Walk with me through a brief history of the way social media took over our lives, and how you can take some of that time and attention back:
When Facebook started to get big in 2005, it was still just a way to keep in touch with friends. It didn’t have a News Feed, it didn’t have apps, and hell, it didn’t even have photos! Cut to today, when people are using Facebook as a platform for gaming, for business, and for marketing. There’s only so much time you can spend deleting Farmville invites and looking at pictures of your friends’ babies.
My suggestion? Make Facebook real-life-friends only, and don’t feel bad about hiding particularly spammy friends from your news feed. If you feel you have to use it for business, get a fan page. Search userscripts.org for some of the many ways to hide Facebook ads, sidebars, apps and invitation.
Twitter took off amongst the early-adopter set back at SXSW ’07, and officially became an almost-Facebook-sized part of the national consciousness when Oprah talked about it on her show last year. It was initially a way to meet up with friends and talk about what you ate for lunch, but now normal users are following hundreds of people they don’t know and trying to market their web-based crap to strangers.
If Twitter’s become totally unmanageable, you should either make some tough calls about who to delete — nothing personal, but a good friend doesn’t always make a good twitterer. Split work and personal accounts using one of the many Twitter clients that support multiple accounts and groups (Tweetdeck is one of the most popular). Just because you have 1000 followers doesn’t mean you need to make Twitter useless to you by following all of them back.
Google Buzz
Oh, Buzz … it’s so new that nobody really knows what box to put it in. Thankfully, Google turned off the auto-follow feature, so users now have more control over who they’re reading on Buzz, but you could find yourself oversubscribed … especially because people are feeding their other sites into Buzz.

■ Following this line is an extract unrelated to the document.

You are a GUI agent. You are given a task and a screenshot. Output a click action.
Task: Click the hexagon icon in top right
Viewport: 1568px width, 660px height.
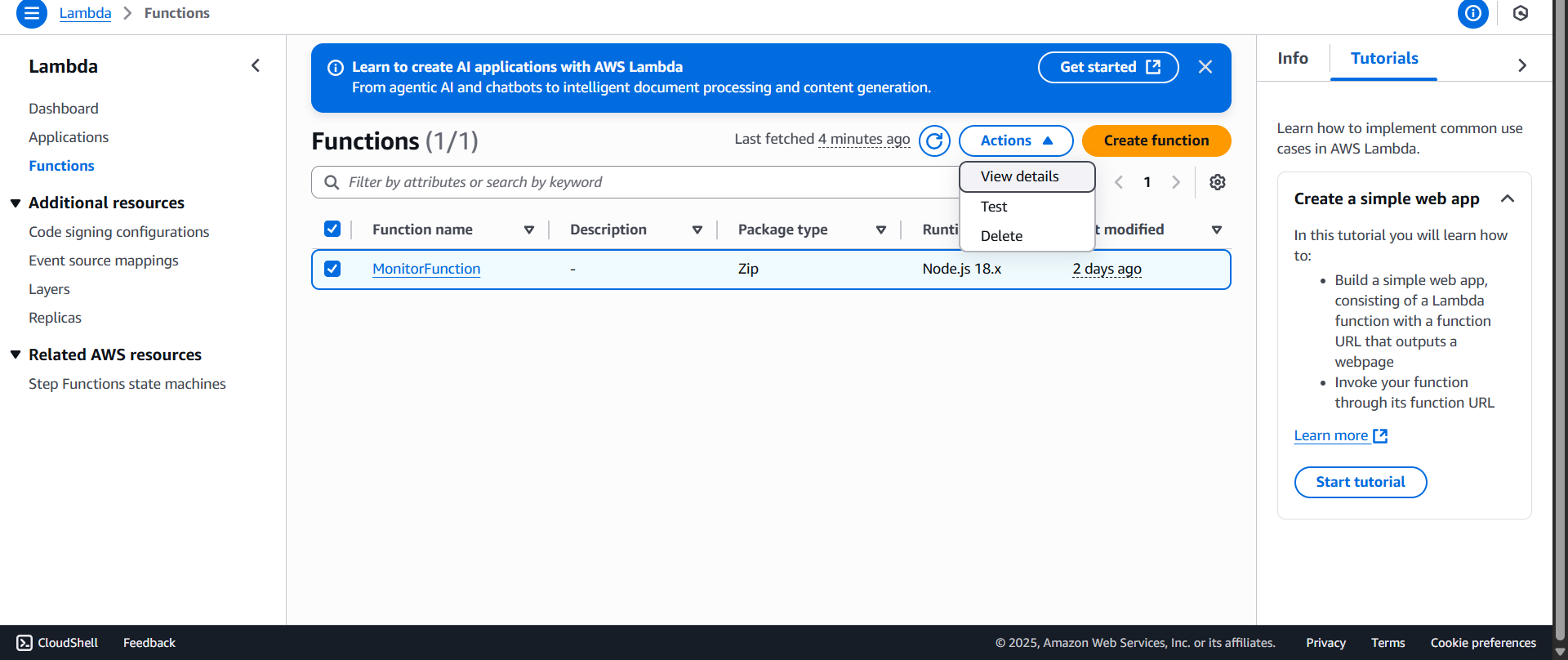click(x=1520, y=13)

Don’t do that. Let me decide whether I care enough to follow you on Twitter, Flickr, Reader AND Buzz … don’t make Buzz into a spam-tastic catch-all. You may want to have a talk with any friend who’s clogging up your Gmail account by connecting every social site he can think of to his Buzz. You may also want to decide what place Buzz has in your life: is it just another Twitter? Is it Tumblr? Is it Foursquare?

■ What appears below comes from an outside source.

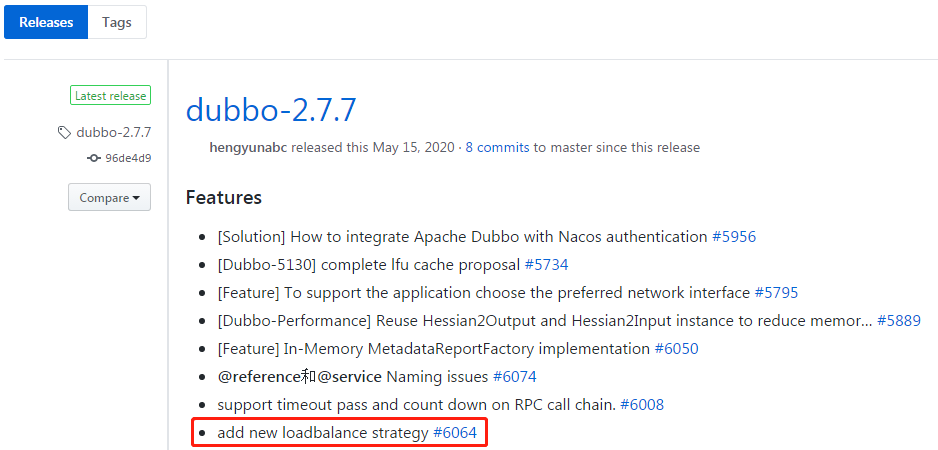Open commit hash 96de4d9
Image resolution: width=938 pixels, height=450 pixels.
click(128, 159)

Of course, this is difficult when Google doesn’t seem to know what Buzz’s purpose is, other than getting Google a piece of your precious attention. And, make no mistake, your attention is precious. If someone is trying to take too much of it on a social site, unsubscribe from them. If keeping up with something like Buzz is causing you more stress than enjoyment, turn it off. It doesn’t have to be personal.